After having its good name dragged through the muck by the recent indictments of former Cantor Gaming sportsbook director Michael Colbert and other individuals in connection with an illegal sports betting ring, online sportsbook Pinnacle Sports has issued a notice to customers clarifying its stance regarding US-based sports bettors. Pinnacle publicly pulled out of the US market shortly after passage of the Unlawful Internet Gambling Enforcement Act in 2006, but Pinnacle is now “investing in technology to assure that logins into our system do not occur from undesirable jurisdictions.” As of Nov. 19, Pinnacle “will automatically block access to our site from all IP addresses originating from within United States.” Account holders will be required to provide copies of either their passport or driver’s license as well as a copy of a utility bill under their name.
While New Jersey is desperately trying to get into the game, Nevada is currently the sole jurisdiction in which US residents are permitted to make single-game sporting wagers. The University of Nevada Las Vegas’ Center for Gaming Research has released a summary of betting activity at the state’s sportsbooks dating back to 1984, drawn from state Gaming Control Board gaming revenue reports. Between 1984 and 2011, the number of retail sports betting outlets went from 51 to 183. The total amount wagered by punters over the same period has risen from $894m to $2.87b.

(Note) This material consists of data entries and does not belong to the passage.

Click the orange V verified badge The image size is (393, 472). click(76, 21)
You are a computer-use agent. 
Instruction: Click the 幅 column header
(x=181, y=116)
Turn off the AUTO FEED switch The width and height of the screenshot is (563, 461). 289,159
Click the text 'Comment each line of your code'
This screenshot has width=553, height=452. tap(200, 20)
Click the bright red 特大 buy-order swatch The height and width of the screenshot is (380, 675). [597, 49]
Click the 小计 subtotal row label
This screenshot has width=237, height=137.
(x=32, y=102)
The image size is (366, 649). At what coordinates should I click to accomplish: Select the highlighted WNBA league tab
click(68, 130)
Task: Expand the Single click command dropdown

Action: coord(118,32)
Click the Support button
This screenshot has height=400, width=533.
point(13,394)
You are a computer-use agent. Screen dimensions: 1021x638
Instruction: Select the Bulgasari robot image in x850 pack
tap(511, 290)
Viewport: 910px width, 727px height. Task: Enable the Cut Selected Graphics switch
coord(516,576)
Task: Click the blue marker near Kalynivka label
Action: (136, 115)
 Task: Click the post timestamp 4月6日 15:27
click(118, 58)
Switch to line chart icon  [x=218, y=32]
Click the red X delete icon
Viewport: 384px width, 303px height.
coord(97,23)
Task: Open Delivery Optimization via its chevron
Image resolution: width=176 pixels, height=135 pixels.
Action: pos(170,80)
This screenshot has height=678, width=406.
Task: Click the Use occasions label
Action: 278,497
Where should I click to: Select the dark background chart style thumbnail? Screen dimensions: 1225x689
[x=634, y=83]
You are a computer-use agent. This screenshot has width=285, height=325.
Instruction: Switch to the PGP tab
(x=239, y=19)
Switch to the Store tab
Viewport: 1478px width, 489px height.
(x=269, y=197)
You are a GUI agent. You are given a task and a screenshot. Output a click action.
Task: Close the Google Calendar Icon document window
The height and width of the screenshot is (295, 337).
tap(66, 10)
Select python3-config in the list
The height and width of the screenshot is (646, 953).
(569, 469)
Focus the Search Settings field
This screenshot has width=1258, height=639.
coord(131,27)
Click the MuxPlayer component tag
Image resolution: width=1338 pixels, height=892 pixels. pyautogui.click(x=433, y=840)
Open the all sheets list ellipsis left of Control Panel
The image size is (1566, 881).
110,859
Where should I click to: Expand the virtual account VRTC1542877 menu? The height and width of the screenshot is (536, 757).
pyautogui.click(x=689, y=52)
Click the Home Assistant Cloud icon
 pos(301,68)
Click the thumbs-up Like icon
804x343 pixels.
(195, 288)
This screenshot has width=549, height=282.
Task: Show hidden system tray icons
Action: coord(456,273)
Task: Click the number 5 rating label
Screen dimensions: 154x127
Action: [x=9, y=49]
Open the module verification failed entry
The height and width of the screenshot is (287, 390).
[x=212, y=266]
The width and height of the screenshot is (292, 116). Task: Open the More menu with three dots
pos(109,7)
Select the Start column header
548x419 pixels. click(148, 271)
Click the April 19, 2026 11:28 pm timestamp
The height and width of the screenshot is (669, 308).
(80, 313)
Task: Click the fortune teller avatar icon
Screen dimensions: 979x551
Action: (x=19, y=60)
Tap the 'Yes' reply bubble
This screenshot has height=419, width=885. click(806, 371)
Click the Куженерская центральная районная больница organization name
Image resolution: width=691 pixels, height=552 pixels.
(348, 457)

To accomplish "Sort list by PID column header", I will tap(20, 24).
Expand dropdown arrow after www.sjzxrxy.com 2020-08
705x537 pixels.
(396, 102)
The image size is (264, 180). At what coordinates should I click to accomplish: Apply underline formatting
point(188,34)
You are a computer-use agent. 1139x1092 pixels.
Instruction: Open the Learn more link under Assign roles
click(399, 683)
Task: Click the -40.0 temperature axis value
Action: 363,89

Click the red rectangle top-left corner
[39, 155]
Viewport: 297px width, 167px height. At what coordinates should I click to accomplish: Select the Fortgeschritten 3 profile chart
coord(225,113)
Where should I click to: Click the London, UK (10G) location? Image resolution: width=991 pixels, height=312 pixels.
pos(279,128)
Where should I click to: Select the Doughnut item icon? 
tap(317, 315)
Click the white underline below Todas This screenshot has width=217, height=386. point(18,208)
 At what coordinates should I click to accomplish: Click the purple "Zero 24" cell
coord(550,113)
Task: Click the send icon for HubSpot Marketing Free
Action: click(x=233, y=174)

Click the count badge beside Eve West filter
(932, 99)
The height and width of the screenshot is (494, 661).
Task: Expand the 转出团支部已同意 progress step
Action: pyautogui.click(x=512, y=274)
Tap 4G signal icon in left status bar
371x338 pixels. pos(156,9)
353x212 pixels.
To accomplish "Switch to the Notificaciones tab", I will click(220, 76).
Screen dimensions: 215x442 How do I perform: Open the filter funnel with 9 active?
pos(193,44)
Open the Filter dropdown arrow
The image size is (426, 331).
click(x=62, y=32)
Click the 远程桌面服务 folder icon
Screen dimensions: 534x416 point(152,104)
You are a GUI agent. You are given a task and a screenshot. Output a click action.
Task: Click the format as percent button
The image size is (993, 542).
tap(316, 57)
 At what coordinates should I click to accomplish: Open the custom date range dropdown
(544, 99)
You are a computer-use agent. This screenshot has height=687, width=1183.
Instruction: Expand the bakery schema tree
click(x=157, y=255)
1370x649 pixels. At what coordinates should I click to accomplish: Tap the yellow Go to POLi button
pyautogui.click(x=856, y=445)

The hold percentage of Nevada’s sportsbooks has ranged up and down over the years, from a low of 0.74% in 1987 to 7.89% in 2006. Not surprisingly, 2006 was also the year Nevada recorded its highest ever sportsbook win tally of $191.5m. In 1984, the total sportsbook win of just under $21m represented a 0.68% slice of the state’s total casino gambling revenue of $3.09b. In 2011, the $140m hold represented 1.32% of the $10.7b total revenue pie. The peak year for sports betting hold as a percentage of total gaming revenue was 1994’s 1.75%.
Broken down by individual sport, football win total has outpaced basketball in every year since 1989 except 2011, when roundball’s record $48.8m win edged out pigskin’s $44.3m. The peak year for football win was (again) 2006 with $91.1m. Baseball’s best tally was the $26.1m in 2005, the first of six consecutive years in which baseball win topped $20m. That streak ended in 2011, when win slipped to $19.6m. Parlay betting’s best year was way back in 1994, when win totaled $25.5m, a number that has since slipped to $17.6m in 2011.
The total handle Nevada’s books have processed since 1984 is $57.3b, of which the books kept $2.6b. Since 1989, football has contributed $963.7m to sportsbooks’ bottom lines, while basketball has provided $620.1m. A further $317.2m came from baseball, $417m from parlays and $143.7m from ‘other’ bets. Average win per sport since 1992 is as follows: football = 4.53%; basketball = 4.69%; baseball = 3.01%, parlays = 29.71% and ‘other’ = 5.48%.